Go through the listing and pick out each line with the word "computer" in it.

---------- Information

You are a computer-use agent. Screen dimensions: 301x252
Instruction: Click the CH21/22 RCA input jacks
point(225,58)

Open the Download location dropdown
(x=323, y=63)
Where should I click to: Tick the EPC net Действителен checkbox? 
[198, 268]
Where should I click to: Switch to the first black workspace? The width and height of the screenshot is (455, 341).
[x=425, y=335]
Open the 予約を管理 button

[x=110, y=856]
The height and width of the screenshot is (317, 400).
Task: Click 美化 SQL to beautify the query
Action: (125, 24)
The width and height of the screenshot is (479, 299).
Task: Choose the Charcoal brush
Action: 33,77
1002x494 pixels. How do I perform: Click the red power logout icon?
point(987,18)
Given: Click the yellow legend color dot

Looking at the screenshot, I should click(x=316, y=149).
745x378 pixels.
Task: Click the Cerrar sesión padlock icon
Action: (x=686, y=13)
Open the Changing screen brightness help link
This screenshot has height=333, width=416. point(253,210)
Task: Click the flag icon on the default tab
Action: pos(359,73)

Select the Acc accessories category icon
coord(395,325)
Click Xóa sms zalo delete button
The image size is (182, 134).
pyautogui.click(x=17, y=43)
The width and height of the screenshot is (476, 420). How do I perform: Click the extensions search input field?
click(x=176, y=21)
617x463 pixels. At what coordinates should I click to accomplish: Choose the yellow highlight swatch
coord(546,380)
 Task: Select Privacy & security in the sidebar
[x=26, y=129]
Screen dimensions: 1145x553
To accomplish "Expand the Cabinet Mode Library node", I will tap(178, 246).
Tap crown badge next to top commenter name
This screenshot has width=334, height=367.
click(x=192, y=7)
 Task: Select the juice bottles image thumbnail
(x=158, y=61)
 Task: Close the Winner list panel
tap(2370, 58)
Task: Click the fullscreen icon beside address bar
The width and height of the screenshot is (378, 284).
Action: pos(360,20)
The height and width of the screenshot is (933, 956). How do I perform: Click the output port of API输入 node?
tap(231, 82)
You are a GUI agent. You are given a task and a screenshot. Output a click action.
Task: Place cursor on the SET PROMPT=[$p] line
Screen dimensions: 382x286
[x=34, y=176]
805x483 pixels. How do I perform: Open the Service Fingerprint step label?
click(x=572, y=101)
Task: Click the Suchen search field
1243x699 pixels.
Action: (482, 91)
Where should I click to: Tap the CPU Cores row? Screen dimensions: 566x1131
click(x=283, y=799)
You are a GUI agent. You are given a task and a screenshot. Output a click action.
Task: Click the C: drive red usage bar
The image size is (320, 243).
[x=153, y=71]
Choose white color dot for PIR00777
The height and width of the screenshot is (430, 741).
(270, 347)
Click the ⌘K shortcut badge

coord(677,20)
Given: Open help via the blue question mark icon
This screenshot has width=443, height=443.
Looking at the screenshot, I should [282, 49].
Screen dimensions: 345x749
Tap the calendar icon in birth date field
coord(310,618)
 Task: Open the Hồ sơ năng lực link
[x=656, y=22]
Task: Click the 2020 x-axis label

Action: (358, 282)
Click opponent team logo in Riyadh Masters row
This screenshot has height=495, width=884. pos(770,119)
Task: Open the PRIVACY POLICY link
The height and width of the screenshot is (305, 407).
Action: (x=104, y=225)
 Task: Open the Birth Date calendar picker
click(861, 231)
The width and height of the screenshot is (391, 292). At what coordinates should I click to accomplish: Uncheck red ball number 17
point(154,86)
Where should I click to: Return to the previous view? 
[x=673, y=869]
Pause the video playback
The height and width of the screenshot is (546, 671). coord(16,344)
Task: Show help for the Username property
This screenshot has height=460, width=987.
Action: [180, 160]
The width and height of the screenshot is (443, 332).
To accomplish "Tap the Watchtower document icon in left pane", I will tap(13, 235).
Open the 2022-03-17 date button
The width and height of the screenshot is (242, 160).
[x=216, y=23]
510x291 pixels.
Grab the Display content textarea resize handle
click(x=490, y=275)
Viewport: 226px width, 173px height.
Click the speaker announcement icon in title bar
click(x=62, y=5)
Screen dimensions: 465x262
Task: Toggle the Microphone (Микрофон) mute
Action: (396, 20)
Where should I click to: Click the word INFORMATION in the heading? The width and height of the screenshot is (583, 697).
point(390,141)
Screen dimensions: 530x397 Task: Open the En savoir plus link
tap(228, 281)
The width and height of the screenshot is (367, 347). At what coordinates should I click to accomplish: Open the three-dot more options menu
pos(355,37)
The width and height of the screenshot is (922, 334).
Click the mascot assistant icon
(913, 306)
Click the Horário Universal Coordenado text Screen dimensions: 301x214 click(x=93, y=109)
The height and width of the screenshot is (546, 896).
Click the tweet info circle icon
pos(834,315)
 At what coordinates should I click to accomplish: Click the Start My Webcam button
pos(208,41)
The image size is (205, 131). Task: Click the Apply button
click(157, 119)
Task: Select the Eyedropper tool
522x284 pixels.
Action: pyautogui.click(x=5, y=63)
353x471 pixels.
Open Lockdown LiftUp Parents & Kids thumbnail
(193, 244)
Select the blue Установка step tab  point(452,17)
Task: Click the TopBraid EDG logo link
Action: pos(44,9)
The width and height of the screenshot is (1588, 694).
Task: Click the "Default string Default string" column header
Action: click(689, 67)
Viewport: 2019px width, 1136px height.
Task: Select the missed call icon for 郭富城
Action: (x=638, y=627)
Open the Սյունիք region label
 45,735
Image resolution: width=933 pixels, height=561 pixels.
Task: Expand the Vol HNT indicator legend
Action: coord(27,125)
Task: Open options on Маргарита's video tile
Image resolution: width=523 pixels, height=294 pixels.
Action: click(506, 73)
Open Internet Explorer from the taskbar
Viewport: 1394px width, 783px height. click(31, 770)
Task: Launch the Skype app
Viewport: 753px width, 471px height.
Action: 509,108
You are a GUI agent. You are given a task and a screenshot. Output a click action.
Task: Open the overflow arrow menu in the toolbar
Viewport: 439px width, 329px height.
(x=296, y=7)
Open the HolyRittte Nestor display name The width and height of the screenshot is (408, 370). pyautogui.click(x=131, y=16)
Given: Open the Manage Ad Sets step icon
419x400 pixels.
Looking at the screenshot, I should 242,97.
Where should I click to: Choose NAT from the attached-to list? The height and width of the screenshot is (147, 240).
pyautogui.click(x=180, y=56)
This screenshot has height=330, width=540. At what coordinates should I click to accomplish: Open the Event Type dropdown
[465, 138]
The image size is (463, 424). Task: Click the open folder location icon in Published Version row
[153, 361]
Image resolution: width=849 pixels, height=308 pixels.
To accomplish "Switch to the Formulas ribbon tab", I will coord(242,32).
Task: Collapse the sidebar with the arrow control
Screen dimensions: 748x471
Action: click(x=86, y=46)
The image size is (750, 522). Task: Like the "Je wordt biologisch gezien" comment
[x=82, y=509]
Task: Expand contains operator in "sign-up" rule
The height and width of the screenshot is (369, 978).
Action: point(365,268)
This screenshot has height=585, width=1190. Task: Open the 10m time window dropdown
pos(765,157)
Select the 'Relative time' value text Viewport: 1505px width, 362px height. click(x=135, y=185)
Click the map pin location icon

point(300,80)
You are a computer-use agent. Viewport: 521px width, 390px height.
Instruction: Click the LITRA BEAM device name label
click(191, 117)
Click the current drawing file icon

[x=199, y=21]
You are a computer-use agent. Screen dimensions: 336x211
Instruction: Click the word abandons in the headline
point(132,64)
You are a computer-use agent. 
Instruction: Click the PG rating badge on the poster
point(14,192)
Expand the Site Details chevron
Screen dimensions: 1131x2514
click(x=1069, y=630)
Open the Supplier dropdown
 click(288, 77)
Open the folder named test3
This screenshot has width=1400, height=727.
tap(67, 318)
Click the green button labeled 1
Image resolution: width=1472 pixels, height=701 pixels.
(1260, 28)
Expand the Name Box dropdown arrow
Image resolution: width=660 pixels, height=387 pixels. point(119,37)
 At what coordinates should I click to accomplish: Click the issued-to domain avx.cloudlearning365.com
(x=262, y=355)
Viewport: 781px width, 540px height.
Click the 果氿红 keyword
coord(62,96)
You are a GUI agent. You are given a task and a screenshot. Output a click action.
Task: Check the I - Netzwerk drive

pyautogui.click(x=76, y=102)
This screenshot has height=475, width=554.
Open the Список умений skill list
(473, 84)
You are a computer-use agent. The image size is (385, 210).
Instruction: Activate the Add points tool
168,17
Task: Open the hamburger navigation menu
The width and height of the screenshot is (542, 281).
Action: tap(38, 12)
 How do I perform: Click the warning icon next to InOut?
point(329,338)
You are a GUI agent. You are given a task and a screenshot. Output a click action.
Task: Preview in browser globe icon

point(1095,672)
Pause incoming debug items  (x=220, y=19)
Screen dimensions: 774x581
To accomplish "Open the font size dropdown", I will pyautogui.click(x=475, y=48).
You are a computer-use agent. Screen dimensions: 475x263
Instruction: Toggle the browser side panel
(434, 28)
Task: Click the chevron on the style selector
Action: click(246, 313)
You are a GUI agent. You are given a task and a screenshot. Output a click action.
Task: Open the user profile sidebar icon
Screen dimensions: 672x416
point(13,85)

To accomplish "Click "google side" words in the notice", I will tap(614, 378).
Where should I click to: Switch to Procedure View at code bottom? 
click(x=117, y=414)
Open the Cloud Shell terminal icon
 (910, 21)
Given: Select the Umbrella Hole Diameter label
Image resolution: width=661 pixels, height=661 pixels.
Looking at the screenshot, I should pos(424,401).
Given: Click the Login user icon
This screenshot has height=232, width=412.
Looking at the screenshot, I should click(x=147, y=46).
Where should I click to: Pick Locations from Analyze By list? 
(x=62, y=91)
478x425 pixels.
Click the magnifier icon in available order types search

--------------------

▶ _Exercise response_:
You are a computer-use agent. Screen dimensions: 301x252
You are a computer-use agent. Viewport: 521px width, 390px height.
You are a computer-use agent. Screen dimensions: 336x211
You are a computer-use agent. 
You are a computer-use agent. The image size is (385, 210).
You are a computer-use agent. Screen dimensions: 475x263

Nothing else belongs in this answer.